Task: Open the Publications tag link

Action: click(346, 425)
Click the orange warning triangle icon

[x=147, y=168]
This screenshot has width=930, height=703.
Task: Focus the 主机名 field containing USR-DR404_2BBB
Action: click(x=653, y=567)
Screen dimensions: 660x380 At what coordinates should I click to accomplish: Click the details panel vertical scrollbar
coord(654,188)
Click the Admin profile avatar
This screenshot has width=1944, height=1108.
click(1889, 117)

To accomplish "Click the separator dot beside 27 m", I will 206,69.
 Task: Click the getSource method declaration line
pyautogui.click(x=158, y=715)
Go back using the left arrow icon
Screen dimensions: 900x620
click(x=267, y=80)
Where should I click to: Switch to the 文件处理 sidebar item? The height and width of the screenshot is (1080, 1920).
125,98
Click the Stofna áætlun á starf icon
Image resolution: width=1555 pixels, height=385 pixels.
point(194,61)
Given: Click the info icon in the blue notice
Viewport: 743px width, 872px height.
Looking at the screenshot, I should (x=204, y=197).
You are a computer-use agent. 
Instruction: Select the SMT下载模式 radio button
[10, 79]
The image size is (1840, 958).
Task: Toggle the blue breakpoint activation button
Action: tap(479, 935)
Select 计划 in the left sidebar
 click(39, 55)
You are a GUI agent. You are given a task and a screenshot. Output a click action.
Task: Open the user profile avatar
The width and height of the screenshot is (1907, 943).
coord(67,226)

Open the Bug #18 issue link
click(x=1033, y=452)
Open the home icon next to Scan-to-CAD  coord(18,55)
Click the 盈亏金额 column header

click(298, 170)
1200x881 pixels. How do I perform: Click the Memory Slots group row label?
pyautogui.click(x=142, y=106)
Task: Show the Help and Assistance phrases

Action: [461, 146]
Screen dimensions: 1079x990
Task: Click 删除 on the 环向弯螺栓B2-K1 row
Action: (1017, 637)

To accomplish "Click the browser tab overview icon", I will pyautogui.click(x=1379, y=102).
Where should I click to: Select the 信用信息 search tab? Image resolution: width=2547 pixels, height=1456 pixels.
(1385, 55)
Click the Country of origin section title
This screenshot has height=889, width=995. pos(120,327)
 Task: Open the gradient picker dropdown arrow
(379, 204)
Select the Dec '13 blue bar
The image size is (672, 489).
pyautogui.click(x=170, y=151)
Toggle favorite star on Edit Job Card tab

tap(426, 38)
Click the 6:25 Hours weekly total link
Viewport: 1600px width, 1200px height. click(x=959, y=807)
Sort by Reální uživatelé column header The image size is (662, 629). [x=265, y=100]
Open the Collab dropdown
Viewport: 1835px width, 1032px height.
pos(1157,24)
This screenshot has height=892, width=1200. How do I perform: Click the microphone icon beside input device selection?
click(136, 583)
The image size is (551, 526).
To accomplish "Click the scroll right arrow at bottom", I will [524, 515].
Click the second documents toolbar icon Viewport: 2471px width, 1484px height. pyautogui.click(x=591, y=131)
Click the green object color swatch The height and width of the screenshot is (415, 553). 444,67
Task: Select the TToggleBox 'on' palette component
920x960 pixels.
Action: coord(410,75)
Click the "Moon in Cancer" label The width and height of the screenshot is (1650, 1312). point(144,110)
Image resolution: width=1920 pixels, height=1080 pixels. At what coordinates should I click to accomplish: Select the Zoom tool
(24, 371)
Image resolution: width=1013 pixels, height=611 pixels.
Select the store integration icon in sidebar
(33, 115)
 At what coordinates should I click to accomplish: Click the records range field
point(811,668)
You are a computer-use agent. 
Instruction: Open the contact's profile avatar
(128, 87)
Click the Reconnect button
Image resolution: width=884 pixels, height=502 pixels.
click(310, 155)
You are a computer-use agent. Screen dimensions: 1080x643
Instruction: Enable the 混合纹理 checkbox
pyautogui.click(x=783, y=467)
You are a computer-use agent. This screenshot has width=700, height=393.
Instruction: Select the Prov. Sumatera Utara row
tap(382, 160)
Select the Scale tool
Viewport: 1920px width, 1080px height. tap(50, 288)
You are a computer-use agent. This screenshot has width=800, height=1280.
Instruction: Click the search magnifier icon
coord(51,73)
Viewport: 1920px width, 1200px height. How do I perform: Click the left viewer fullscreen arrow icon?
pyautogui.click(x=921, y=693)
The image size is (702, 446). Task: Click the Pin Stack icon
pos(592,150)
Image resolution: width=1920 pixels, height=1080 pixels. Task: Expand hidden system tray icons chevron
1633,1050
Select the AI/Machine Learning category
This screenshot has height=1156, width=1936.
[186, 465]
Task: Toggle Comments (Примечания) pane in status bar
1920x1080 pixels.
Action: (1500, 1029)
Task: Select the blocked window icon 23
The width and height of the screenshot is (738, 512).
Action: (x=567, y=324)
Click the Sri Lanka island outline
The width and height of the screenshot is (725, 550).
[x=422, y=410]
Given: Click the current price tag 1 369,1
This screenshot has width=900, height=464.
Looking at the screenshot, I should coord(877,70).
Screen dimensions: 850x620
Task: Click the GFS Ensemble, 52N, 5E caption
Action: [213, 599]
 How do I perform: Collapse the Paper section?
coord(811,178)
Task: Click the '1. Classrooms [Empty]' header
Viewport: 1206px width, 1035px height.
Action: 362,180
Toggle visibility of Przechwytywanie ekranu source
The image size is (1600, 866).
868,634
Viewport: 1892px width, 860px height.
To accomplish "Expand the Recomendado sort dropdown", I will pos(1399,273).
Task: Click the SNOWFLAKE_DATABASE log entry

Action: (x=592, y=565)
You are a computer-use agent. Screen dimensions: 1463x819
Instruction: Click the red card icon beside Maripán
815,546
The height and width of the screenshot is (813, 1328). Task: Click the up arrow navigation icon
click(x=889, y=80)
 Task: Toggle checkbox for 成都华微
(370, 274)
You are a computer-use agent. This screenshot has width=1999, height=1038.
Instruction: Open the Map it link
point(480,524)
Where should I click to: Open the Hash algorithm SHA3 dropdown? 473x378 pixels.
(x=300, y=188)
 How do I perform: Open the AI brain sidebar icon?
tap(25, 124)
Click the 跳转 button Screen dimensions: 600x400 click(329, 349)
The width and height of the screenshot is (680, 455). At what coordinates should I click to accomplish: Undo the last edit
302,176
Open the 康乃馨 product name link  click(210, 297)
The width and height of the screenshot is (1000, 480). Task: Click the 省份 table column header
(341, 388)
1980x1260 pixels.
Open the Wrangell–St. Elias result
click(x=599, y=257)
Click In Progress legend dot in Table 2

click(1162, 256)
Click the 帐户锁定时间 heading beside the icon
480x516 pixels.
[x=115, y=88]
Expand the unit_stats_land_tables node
###
PROBLEM DETAILS » Return the lines of the listing above between the line holding "Click the 跳转" and the line holding "click(1162, 256)", inclusive, exactly as they appear.

RESPONSE TO THIS EXERCISE »
Click the 跳转 button Screen dimensions: 600x400 click(329, 349)
The width and height of the screenshot is (680, 455). At what coordinates should I click to accomplish: Undo the last edit
302,176
Open the 康乃馨 product name link  click(210, 297)
The width and height of the screenshot is (1000, 480). Task: Click the 省份 table column header
(341, 388)
1980x1260 pixels.
Open the Wrangell–St. Elias result
click(x=599, y=257)
Click In Progress legend dot in Table 2

click(1162, 256)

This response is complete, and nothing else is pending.